■ **What the task asks**: Could you copy exactly the line that contains "[Compartilhar via Facebook] (310, 1699)" and every line after it to the end of the records, and nothing more?
⟨
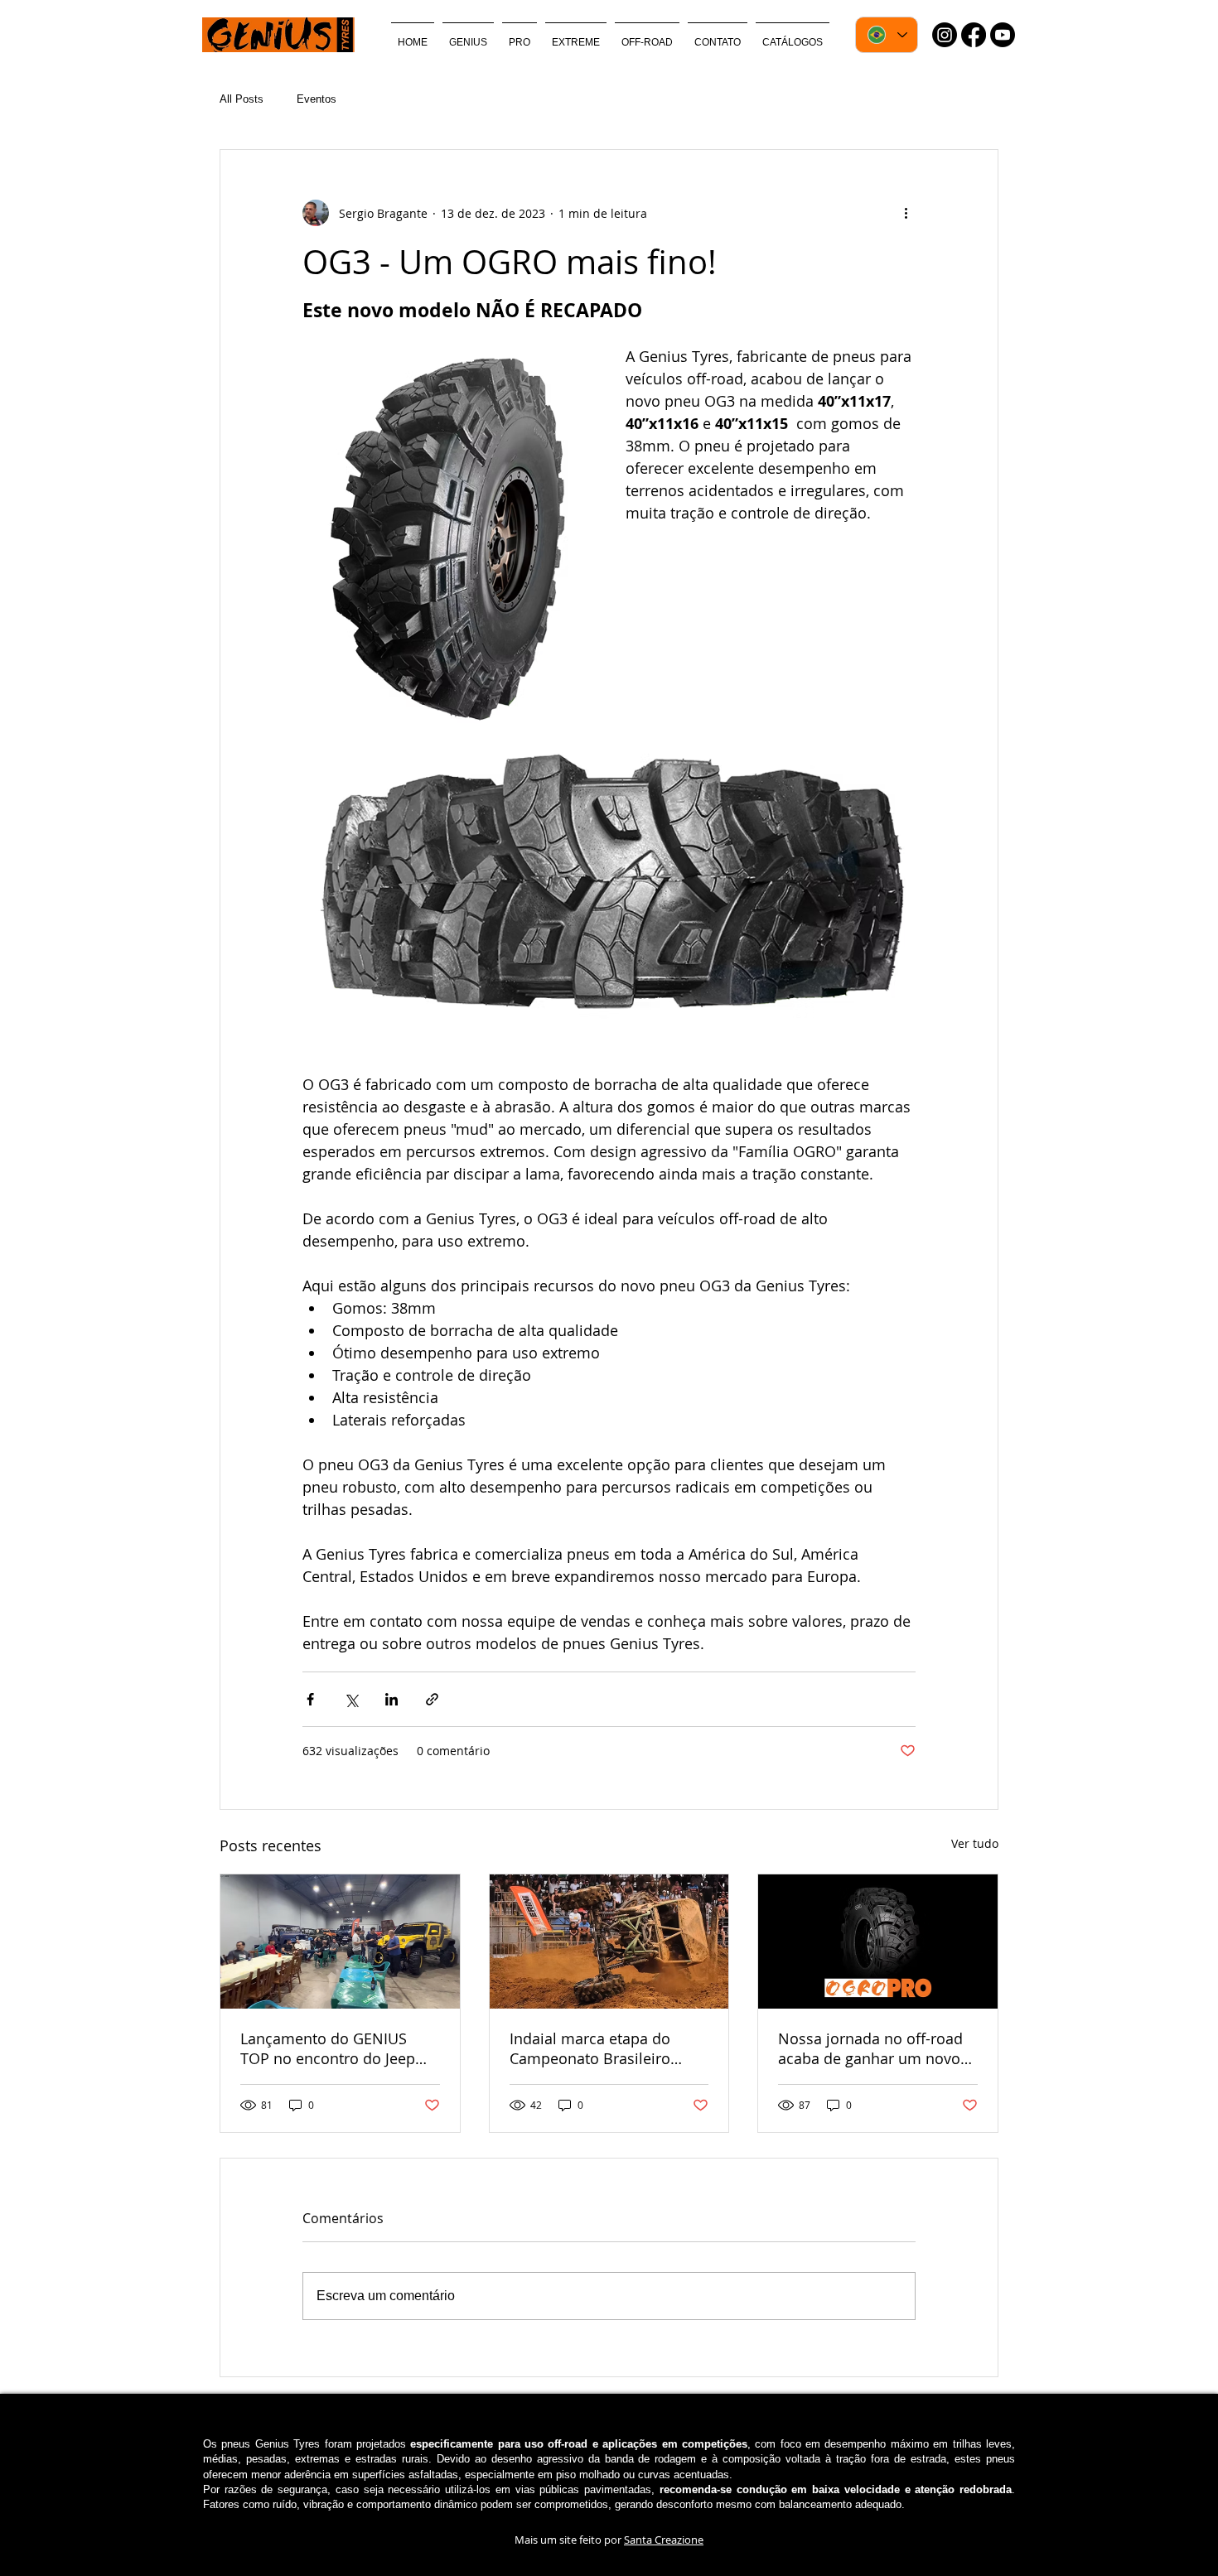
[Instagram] (944, 34)
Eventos (316, 99)
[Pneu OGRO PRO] (878, 1941)
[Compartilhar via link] (432, 1699)
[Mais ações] (906, 213)
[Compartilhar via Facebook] (310, 1699)
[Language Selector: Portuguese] (886, 35)
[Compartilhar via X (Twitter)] (351, 1699)
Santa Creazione (663, 2539)
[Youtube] (1002, 34)
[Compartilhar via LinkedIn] (391, 1699)
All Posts (241, 99)
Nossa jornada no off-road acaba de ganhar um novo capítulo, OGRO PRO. (870, 2048)
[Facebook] (973, 34)
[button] (519, 34)
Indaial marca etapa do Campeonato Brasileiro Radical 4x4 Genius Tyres (596, 2048)
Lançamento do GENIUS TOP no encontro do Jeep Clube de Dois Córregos (327, 2048)
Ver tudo (974, 1843)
⟩
■ **Completed exercise**:
[Compartilhar via Facebook] (310, 1699)
[Language Selector: Portuguese] (886, 35)
[Compartilhar via X (Twitter)] (351, 1699)
Santa Creazione (663, 2539)
[Youtube] (1002, 34)
[Compartilhar via LinkedIn] (391, 1699)
All Posts (241, 99)
Nossa jornada no off-road acaba de ganhar um novo capítulo, OGRO PRO. (870, 2048)
[Facebook] (973, 34)
[button] (519, 34)
Indaial marca etapa do Campeonato Brasileiro Radical 4x4 Genius Tyres (596, 2048)
Lançamento do GENIUS TOP no encontro do Jeep Clube de Dois Córregos (327, 2048)
Ver tudo (974, 1843)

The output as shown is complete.